For one, while we all like to bash MS for the flaws in their software, IME in 99 out of 100 cases the problem wasn't a bug in the OS, the compiler, or the standard library, but in the code calling it. Whatever Win API you're using - it's tested a lot more thoroughly than most (if not all) code ever using it.
Further, try
/catch
catches C++ exceptions, not OS exceptions. (Earlier versions of VC did this wrong, but later ones have the right default.) So try
/catch
won't catch an AV. That said, VC provides ways to catch OS exceptions. I think it's called structured exception handling and centered around __try
/__catch
, but I'm not sure since I have never used it. However:
Once your application ran into an AV, all bets are off. An AV is just one way for undefined behavior to manifest itself and once you (or the API code, however unlikely that might be) invoked undefined behavior, there's nothing you can assume about the state of your application. You should not continue.

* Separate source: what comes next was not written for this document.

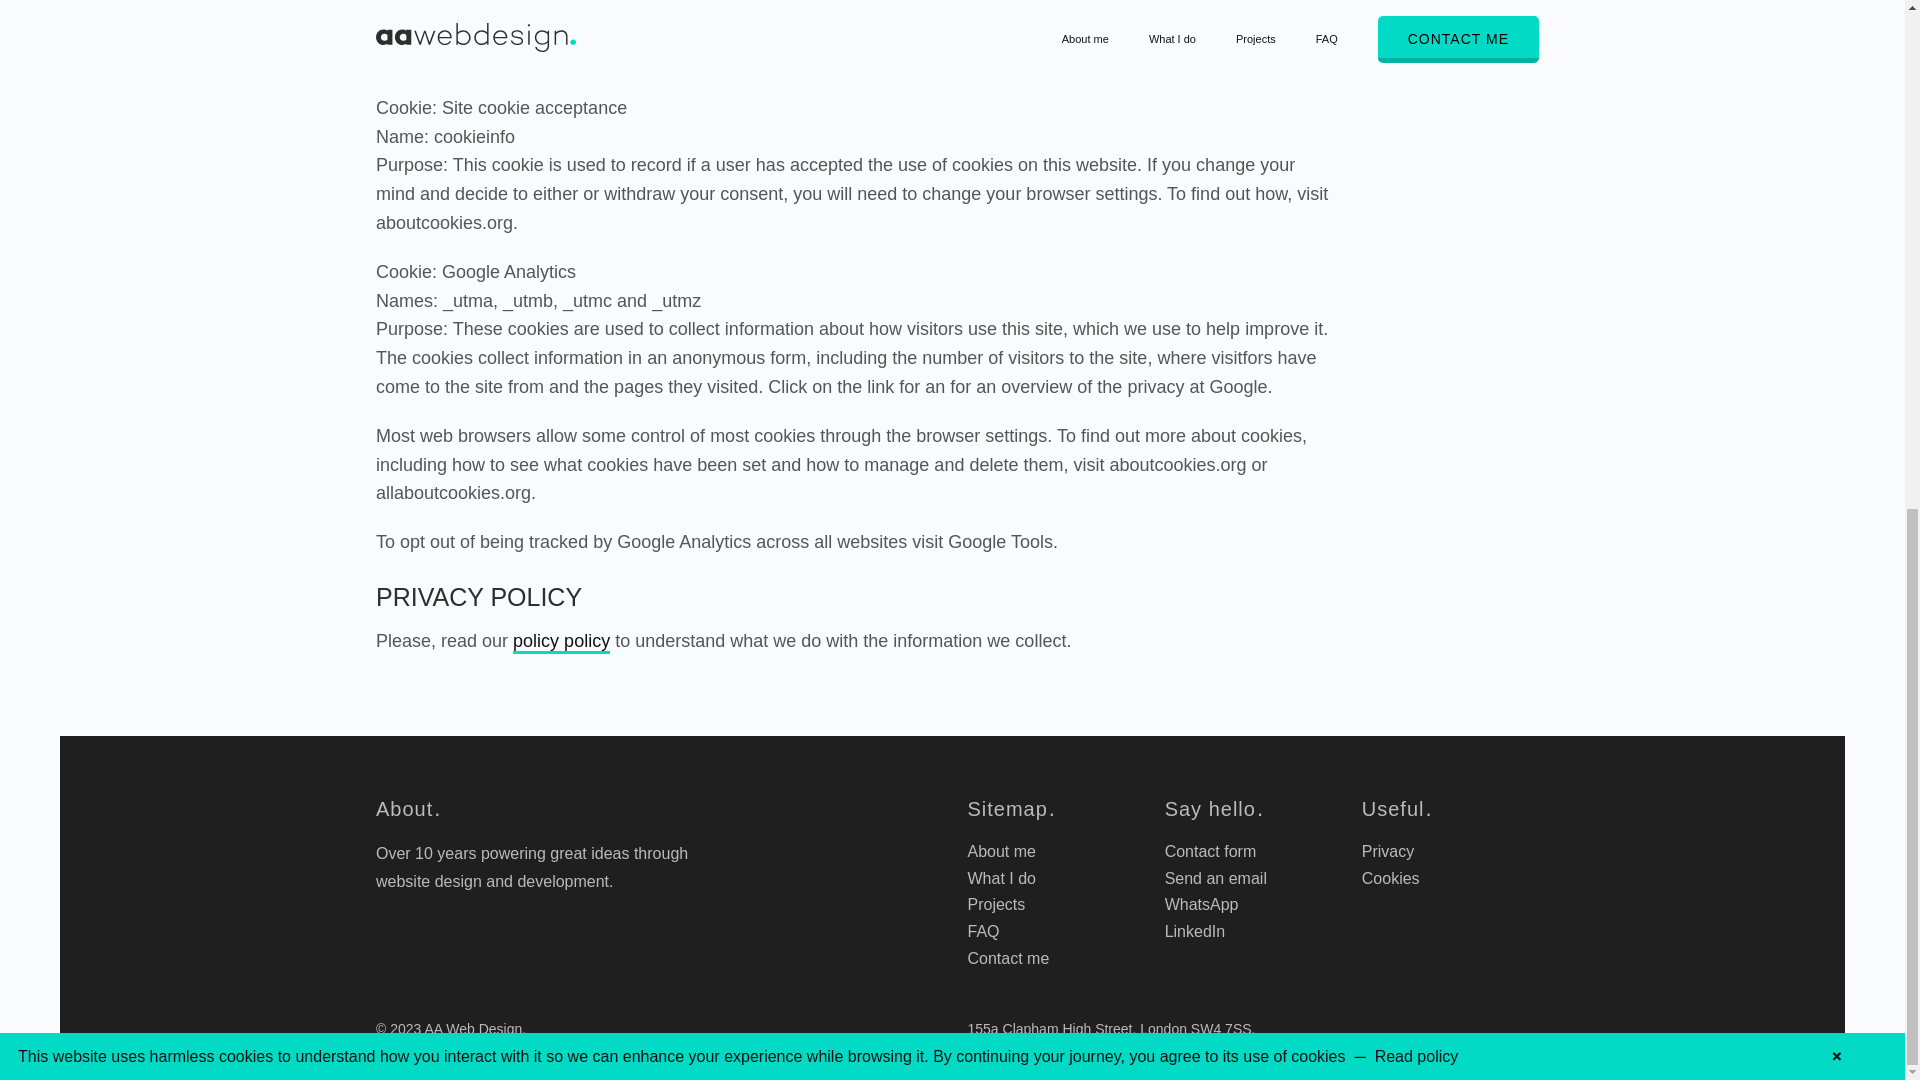 The image size is (1920, 1080). Describe the element at coordinates (1178, 464) in the screenshot. I see `aboutcookies.org` at that location.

To sum it up: You should try to find out what you did wrong. A good way to do this is trying to boil the problem down to a small piece of example code that reproduces the problem. In 90% of all cases, this will reveal the error. If even a small piece of code reproduced the problem and you still don't know what the problem is, you have a nice repro case to come back with (or to throw at MS support). IME, in 9 of those 10% someone else points out your error, and only the remaining 1% will reveal a bug you didn't make yourself.